With new IPOs coming up for Musk’s SpaceX and for Sam Altman’s OpenAI, Wall Street, which is increasingly becoming less tech savvy and just investing in hype, is going to take the next step in bankrupting America.

Haven’t people learned from Elon Musk’s constant lies for the past two decades?

Where are his fully autonomous driverless taxis? Where are the $35K human robots that he promised would be in everyone’s homes by now?

It’s all BS! But people keep feeding it, too scared to be left behind.

Now the biggest IPO in the nation’s history is set to happen next week for SpaceX.

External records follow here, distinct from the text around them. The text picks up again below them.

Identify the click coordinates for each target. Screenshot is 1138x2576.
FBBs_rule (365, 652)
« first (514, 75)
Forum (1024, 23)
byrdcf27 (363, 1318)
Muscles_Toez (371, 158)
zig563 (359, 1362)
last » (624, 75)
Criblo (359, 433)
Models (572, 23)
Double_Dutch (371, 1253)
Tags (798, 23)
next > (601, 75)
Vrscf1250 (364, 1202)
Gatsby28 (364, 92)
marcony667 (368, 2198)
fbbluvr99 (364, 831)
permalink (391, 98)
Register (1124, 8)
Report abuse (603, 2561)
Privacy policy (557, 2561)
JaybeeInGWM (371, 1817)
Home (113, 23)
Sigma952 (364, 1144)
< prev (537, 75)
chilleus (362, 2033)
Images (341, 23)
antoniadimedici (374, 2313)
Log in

Is SpaceX rolling in the cash with record sales? Nope. It is actually losing money.

So why will Wall Street groupies invest?

Because Musk promised them there would be floating data centers in space to fuel the expansion of AI, in the future.

Everyone and anyone who is investing in Musk is continuing to invest in the future, for a version of science fiction which will never happen.

And because Musk is also behind removing regulations to protect American’s retirement accounts from such risky investments, within the next few weeks a majority of Americans’ retirement accounts may be left holding the bill for these mammoth Big Tech IPOs, whether they want to or not.

They say Rome did not fall in one day, but America just might.

Full article. [7]

Elon Musk briefly became the world’s fist trillionaire just after SpaceX joined the NASDAQ, but $billions have now been wiped out of SpaceX stocks, and it has now been announced that SpaceX will also take on debt of around $20 billion.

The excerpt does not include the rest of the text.